The Environmental Protection Agency’s radical environmental agenda is ironically pushing into to a position that is both contrary to science and to the animal welfare position.
The animal welfare positions holds that while animal experiments have played a crucial role in our increasing medical knowledge, wherever possible researchers should reduce the number of animals they use or replace them altogether with alternatives, provided reducing or replacing animals provides data as robust and accurate as traditional methods.
In a bizarre twist, the EPA is currently arguing, however, that safety data produced from human clinical trials should be reject in favor of safety data derived from animals. Why? Because the human safety data doesn’t appear to give EPA the environmentally correct answers it wants.
The first volley in this fight is the insecticide chlorpyrifos, sold over the counter as Dursban. Dursban is a highly effective insecticide that appears to be very safe. Dursban’s manufacturer conducted safety trials of the insecticide where human volunteers were paid to ingest the chemical and then from that data a safe threshold was set.
As Steve Milloy writes in an article on the controversy,
There is much less uncertainty if human testing is involved,so acceptable exposure levels are usually set 19 times lower than the “no effect” dose. Because human testing involves a lower safety factor, it often leads to a higher permitted exposure levels. But pesticide opponents want lower permitted exposure levels — preferably so low that pesticide use is not practical.
In other words, when manufacturers test a chemical in human beings, it often turns out to be safer than animal data would otherwise suggest. But the EPA gets funding and publicity for banning unsafe compounds, and so it has taken the only recourse left to it — attacking human testing.

**Pixel coordinate grounding data**
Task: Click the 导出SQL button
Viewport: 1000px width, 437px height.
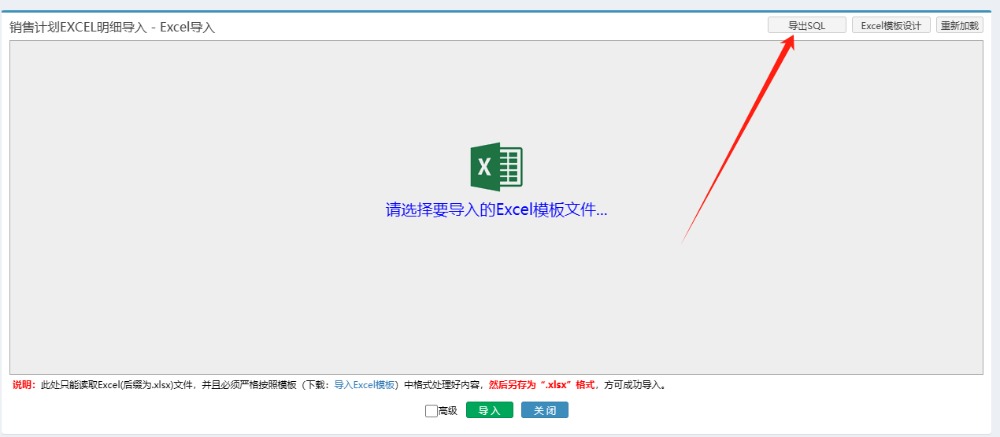Action: [x=806, y=26]
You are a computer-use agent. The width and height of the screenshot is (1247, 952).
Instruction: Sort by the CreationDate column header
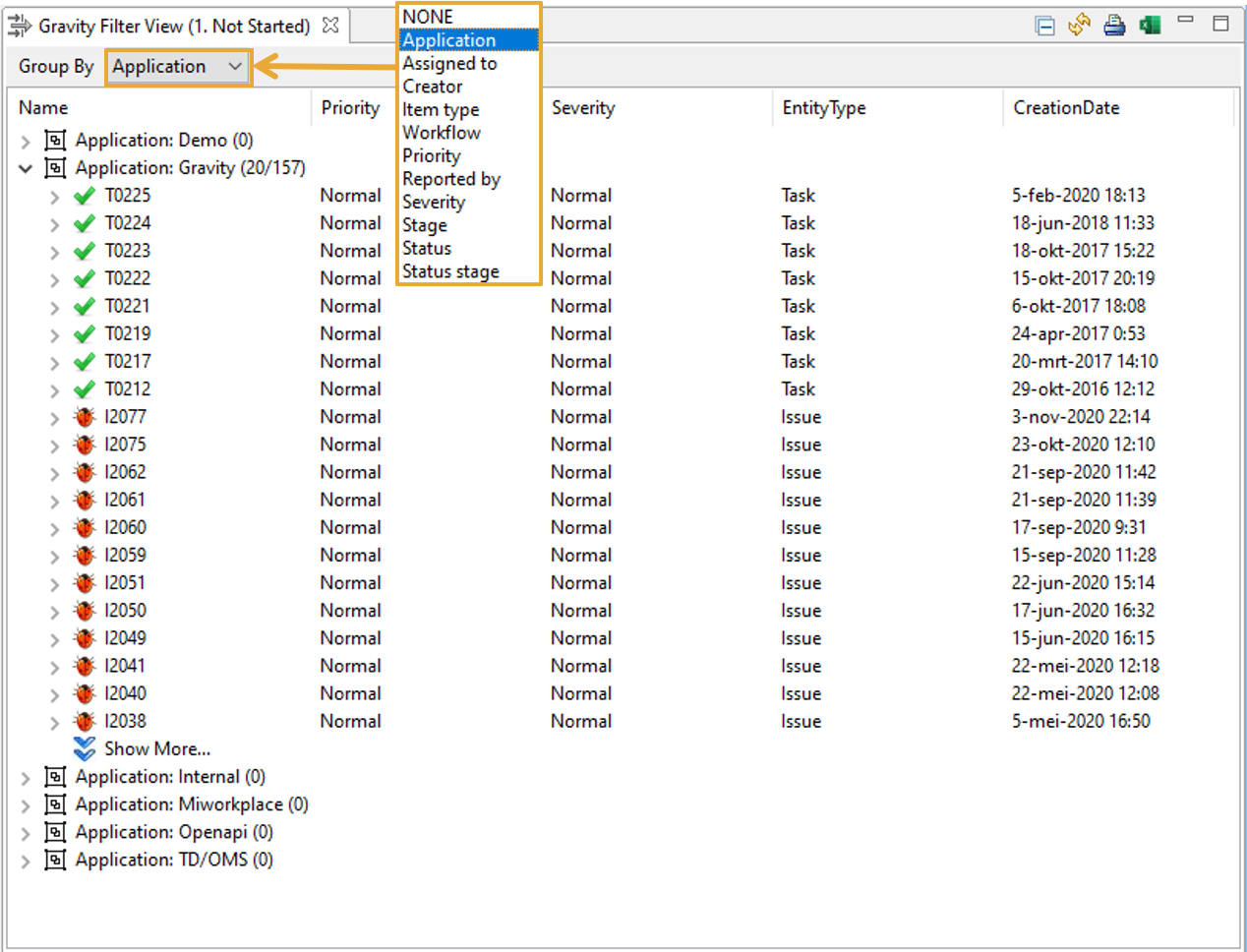(x=1066, y=108)
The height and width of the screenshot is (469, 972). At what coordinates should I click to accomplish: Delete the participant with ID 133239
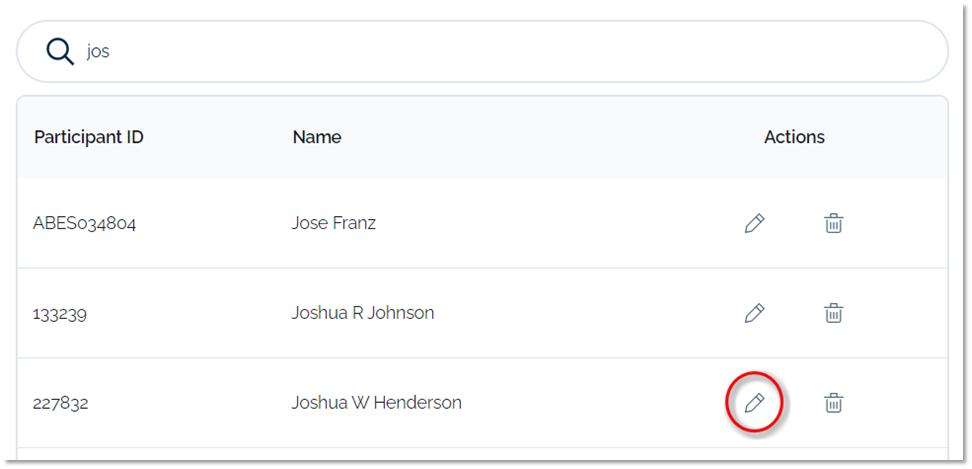(x=833, y=313)
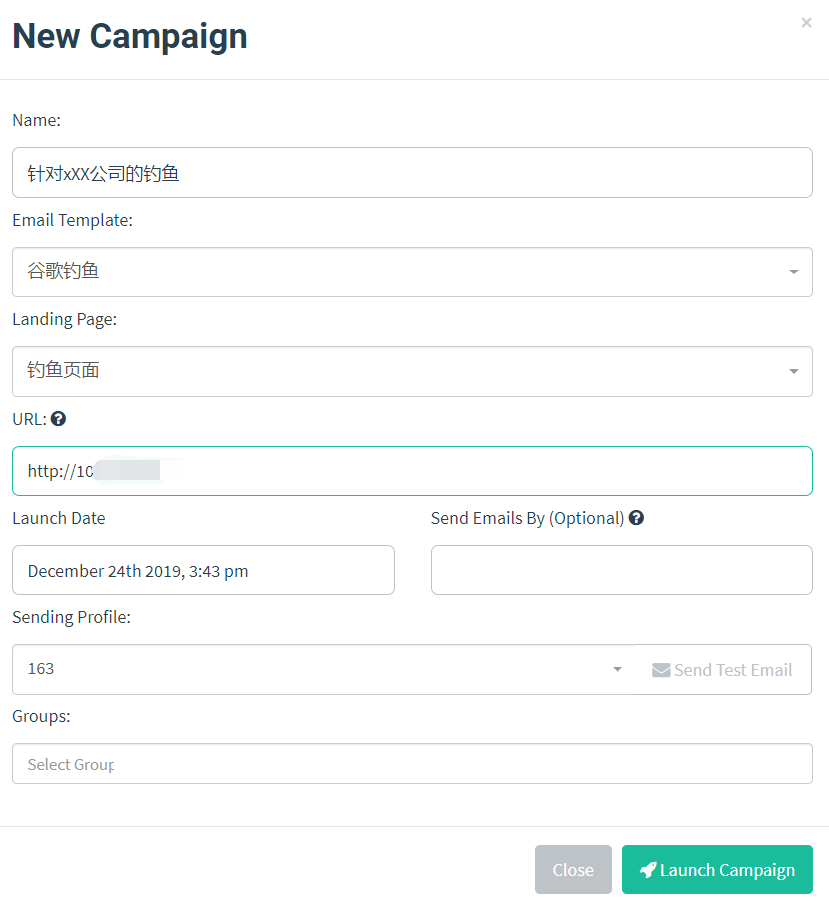Click the empty Send Emails By field

point(621,570)
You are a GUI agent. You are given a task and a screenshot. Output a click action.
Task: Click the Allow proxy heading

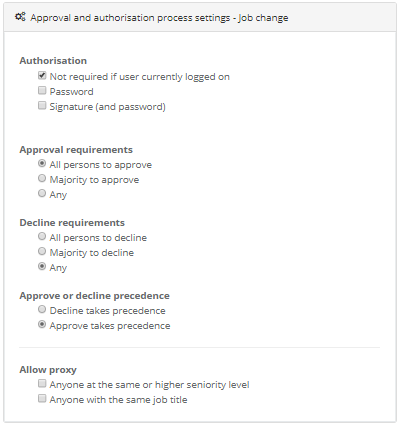pos(48,370)
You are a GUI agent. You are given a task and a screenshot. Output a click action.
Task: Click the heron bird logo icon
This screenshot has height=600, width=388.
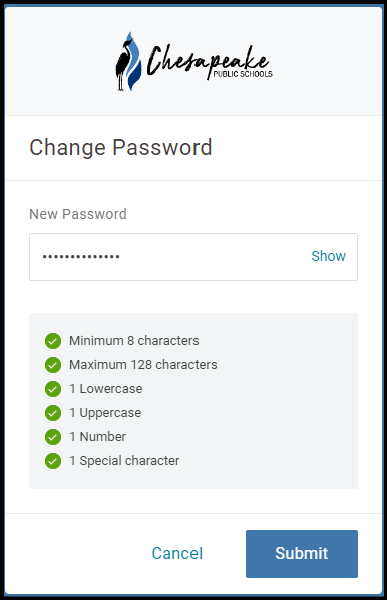point(128,61)
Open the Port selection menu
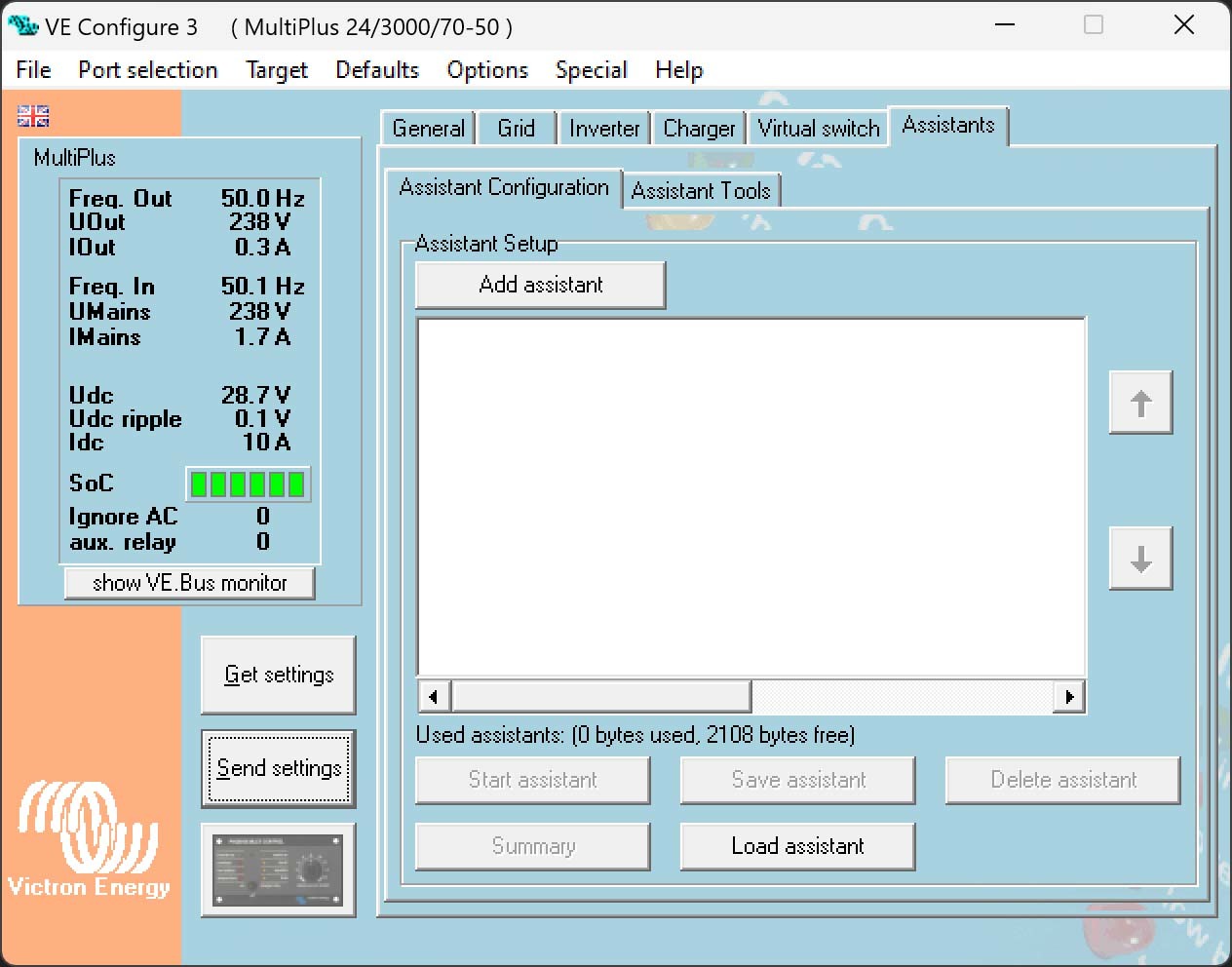Image resolution: width=1232 pixels, height=967 pixels. coord(148,70)
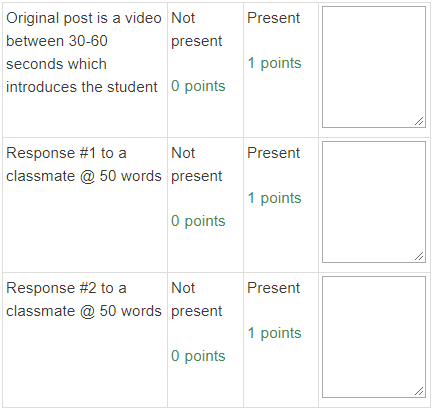Click "1 points" label in Response #2 row

point(274,333)
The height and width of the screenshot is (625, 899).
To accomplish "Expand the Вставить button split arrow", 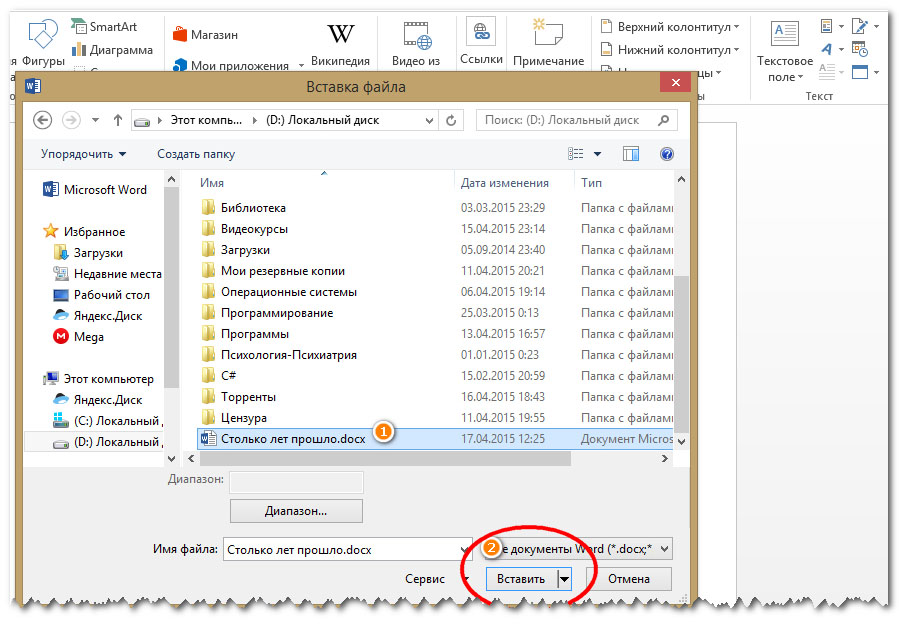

**Parts of the exercise**
• A. Please list every name of a person, a government agency or a commercial product that appears in the text on the EPA and pesticide testing.
• B. Extend the text on the EPA and pesticide testing with a further paragraph that picks up after its final sentence.
You won't need the records for any of this.

**Answers**
• A.
- Environmental Protection Agency (EPA)
- Dursban
- Steve Milloy

• B.
Essentially the EPA claims it is unethical to use even consenting human subjects to test the safety of an insecticide and in Dursban’s case says that none of the human testing data can be used to measure it safety. So what’s left? A study of pregnant rats who were fed large doses of Dursban, resulting in maternal sickness which in turn led to damage of the fetuses.
So even though the human safety data indicates Dursban is perfectly safe at concentrations it is sold in, the EPA recently banned the insecticide except when used at a level 1,000 times lower than the human safety data indicate is necessary — effectively making it impossible to use for controlling insects in the home.
This is a ridiculous position that undermines the elementary principles of medical research — extensive animal testing followed by clinical trials in human beings. As Jay Goodman, a professor of pharmacology and toxicology at Michigan State University wrote to the EPA:
I view the testing in question as being similar to the clinical trials of potential new drugs and I do not see that it presents an ethical problem. A very large body of animal data provides a strong base to embark on human testing.
The EPA claim that testing compounds on human beings is unethical even after extensive safety testing in nonhuman animals has been done is as wrongheaded as the animal rights view that testing should be done only in human beings. Animal and human tests each form part of the puzzle, and neither can completely replace the other.